ЧТО НУЖНО СДЕЛАТЬ: Перепишите без изменений фрагмент интервью с Александром Петровым: начните со слов, в которых есть «Популярность — интересная», и закончите после слов «ним на площадке.».

Популярность — интересная штука: сначала ты к ней стремишься, а потом бежишь от любого контакта с окружающим миром. Александр Петров, пожалуй, один из немногих российских артистов, кто адекватно относится к своей востребованности. Он сейчас везде, и этим пользуется. «Лента.ру» встретилась с Александром в гостевом доме Petrov Avenue в его родном Переславле-Залесском и узнала, кому он обязан своим успехом, что мешает ему получить «Оскар» и почему некоторые люди не выдерживают работу с ним на площадке.
Всегда надо где-то недобирать. Если тебе сейчас хорошо на восемь из десяти — нужно, чтобы ты чувствовал такую же усталость. Должен быть баланс во всем. Во-первых, все имеет свою цену. Во-вторых, ты знаешь, на что идешь. И в-третьих, градус твоей усталости должен быть равен градусу твоего счастья. Потому что если ты устал на восемь, а счастлив на три — значит, ты что-то неправильно делал. Плохо уставал. А когда есть компенсация — ты даже не выглядишь затраханным.
Когда тебе 30 лет, твой организм пока тебе все прощает. И, конечно, ты это должен использовать. Так или иначе ход времени понятен. Дальше, в 40, ты уже не сможешь себе позволять такие вещи, ты будешь больше планировать отдых, по-другому к этому подходить. А сейчас ты легко можешь разрываться на все 25 сторон, и тебя на все хватит, все нормально. У организма большие ресурсы, большие резервы, об этом не стоит забывать. Все с ним будет хорошо, главное — верить в него. Если ты веришь в него, и он в тебя тоже будет верить. Он тебя не подведет.
Я ни в чем себя не ограничиваю. Просто мне повезло, наверное, с моим организмом — у меня быстрый обмен веществ. Поэтому я могу есть все что угодно, и со мной ничего не будет. Ну, если говорить про съемки или про спектакль, то это, конечно, более энергозатратное. Потому что когда ты знаешь, что у тебя спектакль, ты утром уже просыпаешься с ощущением, что у тебя спектакль. Это уже так, и никуда от этого не деться. Нервяк уже с вечера начинается. Несмотря на то что «Гамлет» у нас — сотый спектакль в декабре, все равно такая трясучка перед выходом, что кошмар.

Записи о том, где расположены пункты
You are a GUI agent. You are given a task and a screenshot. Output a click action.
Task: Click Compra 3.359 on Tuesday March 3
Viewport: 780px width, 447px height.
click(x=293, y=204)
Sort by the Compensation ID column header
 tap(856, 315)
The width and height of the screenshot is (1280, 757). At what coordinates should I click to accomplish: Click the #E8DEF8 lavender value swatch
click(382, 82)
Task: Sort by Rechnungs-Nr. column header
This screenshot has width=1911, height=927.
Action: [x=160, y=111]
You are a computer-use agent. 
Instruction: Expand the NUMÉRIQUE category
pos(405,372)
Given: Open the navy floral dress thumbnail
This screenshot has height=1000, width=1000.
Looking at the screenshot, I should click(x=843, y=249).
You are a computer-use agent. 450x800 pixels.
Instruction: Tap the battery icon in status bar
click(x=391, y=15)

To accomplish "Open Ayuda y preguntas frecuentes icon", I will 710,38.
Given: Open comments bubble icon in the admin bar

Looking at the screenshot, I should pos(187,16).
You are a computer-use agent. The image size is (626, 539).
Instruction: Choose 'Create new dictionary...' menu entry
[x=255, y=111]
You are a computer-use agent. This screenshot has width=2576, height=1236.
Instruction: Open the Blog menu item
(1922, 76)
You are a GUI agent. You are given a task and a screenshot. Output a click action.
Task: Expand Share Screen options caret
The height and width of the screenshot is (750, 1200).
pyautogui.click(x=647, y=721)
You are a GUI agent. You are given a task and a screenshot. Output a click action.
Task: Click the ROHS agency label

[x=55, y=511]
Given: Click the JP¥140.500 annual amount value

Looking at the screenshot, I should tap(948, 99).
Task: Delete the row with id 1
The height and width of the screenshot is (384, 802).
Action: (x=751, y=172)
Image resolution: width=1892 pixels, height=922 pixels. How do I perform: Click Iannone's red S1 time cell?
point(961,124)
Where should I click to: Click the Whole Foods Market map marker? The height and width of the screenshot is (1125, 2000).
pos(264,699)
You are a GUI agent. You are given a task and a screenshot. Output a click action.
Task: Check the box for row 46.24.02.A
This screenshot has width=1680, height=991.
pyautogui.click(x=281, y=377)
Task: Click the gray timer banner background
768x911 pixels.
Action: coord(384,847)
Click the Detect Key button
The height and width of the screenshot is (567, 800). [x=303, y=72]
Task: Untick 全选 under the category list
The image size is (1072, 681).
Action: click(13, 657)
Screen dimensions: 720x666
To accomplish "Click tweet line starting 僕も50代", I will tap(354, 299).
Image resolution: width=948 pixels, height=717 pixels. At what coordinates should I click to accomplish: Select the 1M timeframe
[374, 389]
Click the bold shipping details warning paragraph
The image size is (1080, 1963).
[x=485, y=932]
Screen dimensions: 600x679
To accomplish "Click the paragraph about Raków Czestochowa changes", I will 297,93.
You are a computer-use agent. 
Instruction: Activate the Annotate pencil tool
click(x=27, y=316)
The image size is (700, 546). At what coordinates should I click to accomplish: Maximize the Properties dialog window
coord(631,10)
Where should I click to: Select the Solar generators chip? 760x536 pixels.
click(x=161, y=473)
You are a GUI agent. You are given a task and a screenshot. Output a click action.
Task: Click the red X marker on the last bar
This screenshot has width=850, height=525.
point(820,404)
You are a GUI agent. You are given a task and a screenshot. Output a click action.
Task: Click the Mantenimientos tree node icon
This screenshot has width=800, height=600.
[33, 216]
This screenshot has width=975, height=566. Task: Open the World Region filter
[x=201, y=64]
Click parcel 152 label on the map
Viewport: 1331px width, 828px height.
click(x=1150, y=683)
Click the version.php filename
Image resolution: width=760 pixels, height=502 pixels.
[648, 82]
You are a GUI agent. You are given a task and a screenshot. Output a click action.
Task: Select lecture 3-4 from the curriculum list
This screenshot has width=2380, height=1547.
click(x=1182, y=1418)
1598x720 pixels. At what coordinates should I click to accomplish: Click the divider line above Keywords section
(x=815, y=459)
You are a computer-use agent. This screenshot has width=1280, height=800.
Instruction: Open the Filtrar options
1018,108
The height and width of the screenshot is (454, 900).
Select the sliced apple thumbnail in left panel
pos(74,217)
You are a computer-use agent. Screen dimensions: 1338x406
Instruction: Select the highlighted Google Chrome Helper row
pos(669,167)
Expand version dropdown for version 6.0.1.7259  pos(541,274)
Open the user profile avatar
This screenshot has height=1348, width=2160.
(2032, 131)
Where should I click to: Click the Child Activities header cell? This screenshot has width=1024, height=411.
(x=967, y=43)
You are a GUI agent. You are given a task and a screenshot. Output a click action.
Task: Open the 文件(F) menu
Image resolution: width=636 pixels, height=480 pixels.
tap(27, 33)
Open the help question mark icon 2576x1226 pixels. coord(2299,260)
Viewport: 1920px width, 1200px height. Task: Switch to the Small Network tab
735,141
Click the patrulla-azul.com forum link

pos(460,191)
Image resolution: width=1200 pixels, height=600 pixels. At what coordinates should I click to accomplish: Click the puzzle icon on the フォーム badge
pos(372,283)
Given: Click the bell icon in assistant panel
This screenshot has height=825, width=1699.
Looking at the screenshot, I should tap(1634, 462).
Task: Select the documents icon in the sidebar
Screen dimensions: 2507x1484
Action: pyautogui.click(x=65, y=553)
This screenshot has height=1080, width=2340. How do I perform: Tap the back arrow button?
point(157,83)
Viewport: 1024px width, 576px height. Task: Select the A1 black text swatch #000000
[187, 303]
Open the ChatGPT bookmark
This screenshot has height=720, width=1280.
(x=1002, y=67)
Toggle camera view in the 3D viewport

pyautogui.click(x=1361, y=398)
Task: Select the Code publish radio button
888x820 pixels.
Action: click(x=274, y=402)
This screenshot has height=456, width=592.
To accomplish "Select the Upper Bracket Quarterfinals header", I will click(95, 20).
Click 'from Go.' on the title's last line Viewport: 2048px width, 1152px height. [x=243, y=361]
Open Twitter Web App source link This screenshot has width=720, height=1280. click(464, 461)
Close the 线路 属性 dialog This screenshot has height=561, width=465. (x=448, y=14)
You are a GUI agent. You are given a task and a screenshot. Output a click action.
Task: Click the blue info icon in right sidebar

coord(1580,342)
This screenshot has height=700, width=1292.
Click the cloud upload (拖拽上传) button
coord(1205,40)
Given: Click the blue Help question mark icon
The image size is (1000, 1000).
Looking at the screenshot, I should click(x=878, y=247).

ОКОНЧАТЕЛЬНЫЙ ОТВЕТ:
Популярность — интересная штука: сначала ты к ней стремишься, а потом бежишь от любого контакта с окружающим миром. Александр Петров, пожалуй, один из немногих российских артистов, кто адекватно относится к своей востребованности. Он сейчас везде, и этим пользуется. «Лента.ру» встретилась с Александром в гостевом доме Petrov Avenue в его родном Переславле-Залесском и узнала, кому он обязан своим успехом, что мешает ему получить «Оскар» и почему некоторые люди не выдерживают работу с ним на площадке.